> WHAT THIS TASK INVOLVES
In the text on Beirut going dark, how many hours had the writer's mother been without electricity before she lit a kerosene lamp?

> TEXT PROVIDED
========================================

Mustafa Fahs
TT

Beirut, The Pearl of the Mediterranean, Has Gone Dark

At home, my mother lit a kerosene lamp after she had been without any electricity for 10 hours. Government-supplied electricity is close to nonexistent; as for the private sector, as in the generator mafia, they have stopped providing electricity to their clients after fuel became scarce, with the product unavailable in markets for various reasons, the most prominent of which is smuggling to Syria. Smuggling to Syria has two sides; the first is importers doubling their profits as they sell it at double the domestic market price. As for the second, it is that some consider smuggling to be an act of “resistance,” as one of those monopolizing the culture of “resistance” recently said.

My mother brought us back to the civil war when we were used to living with whatever means available to us. However, she also stirred our collective fear, exacerbating the extreme anxiety we feel in our daily lives, which have changed in form and substance. They have turned into mere struggles for survival, maintaining what remains of our energies to stay alive in the republic of new prophets and those calling for patience and insightful perspective. However, with her insight and perspective, my mother was cleverer, lighting her lamp to escape the darkness of those claiming to promote insight.

Yesterday, my mother put her hands together and decried the situation we find ourselves in, asking what will be, who will still be, how this long fall will end, the extreme terror and obsessions of inevitable migration. The shrapnel of anxiety strike at the details of our lives, but the painful detail is that everything around us is dark, the house, building, street, cafe, university, school, hospital, people, and stones. And on the opposite of the balcony, where my family members sat to escape the heat and darkness, the speaker at the mourning ritual commemorating Ashura was calling people to learn to be patient from Hussein’s companions, who never left his side. However, he forgot that Hussein was, like his companions, also thirsty.

On the highway to total implosion, collective suicide or total collision, the Lebanese’s supply of patience has run out, as they have not seen any light in their cities, villages, and neighborhood. On an exceptionally tragic day, not only Beirut, the pearl of the Mediterranean, was swept by darkness, but the entire country, from north to south, was dark. The electricity illuminates only the rulers’ homes, which are brimming with guards and fully stocked with the means to maintain a high quality of life. Those who try to approach them are viciously punished, with even the Beirut blast victims’ families were not spared. When they came together facing the home of one of the officials responsible for the calamity that had befallen them, new grievances were added to their lists. One could imagine Mahmoud Darwish standing among them, at the moment, asking the question; “Will a hungry guard defend the home whose owner had traveled to spend the summer on the French Riviera or in Italy…, I said, no he won't!” ..If only Darwish were alive, he would change his stance and say: “He will defend it!”

Amid this hell, none of Beirut’s new prophets have shown a willingness to take a step back. They are still preoccupied with their booty and glory, none of them have looked up the definition of insightfulness in the dictionary. They avoid reading the faces of the Lebanese who supported or were loyal to them to avoid seeing the awareness and wakefulness on the faces of the people on the brink of exploding.
In the end, what has been, is what will be. Yesterday, the ruling clique’s financial engineer and wealth manager lifted the state-funded subsidies on essential goods; yesterday, he blew the last warning before the confrontation and after the collision.

========================================

> RAW DATA
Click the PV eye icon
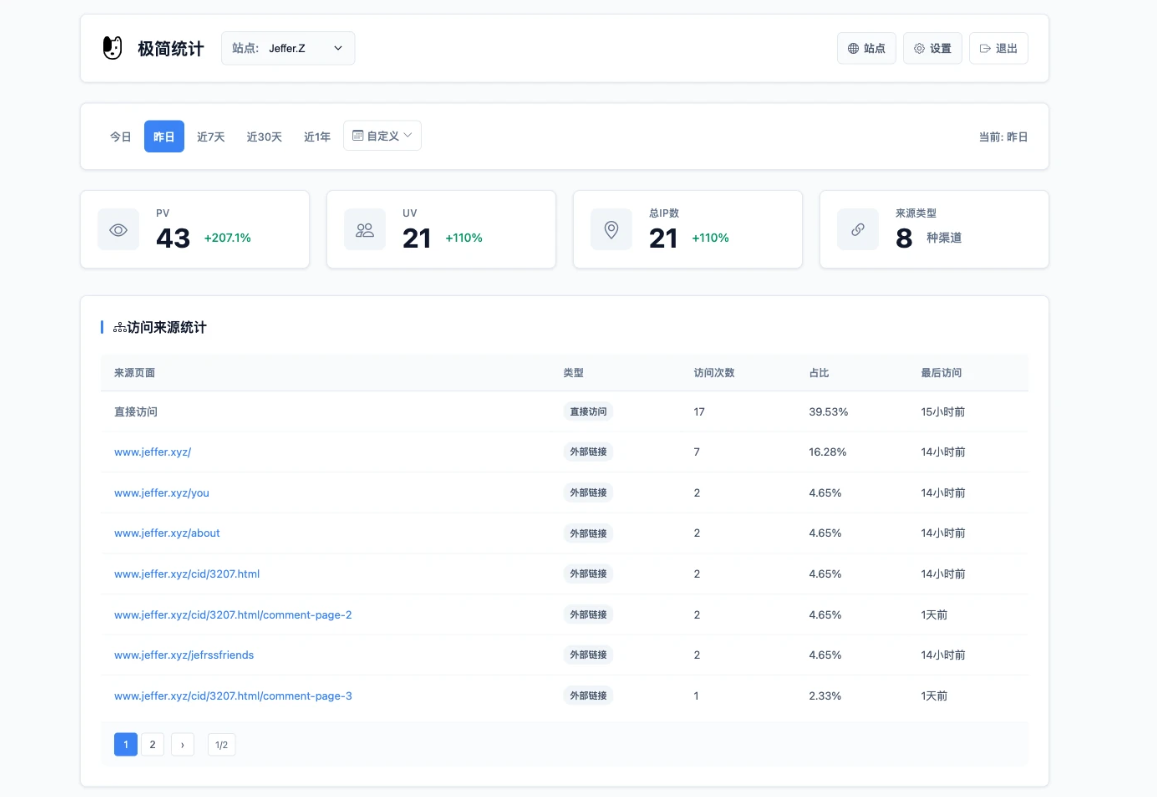 [118, 230]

========================================

> ANSWER TO THIS PROBLEM
10 hours.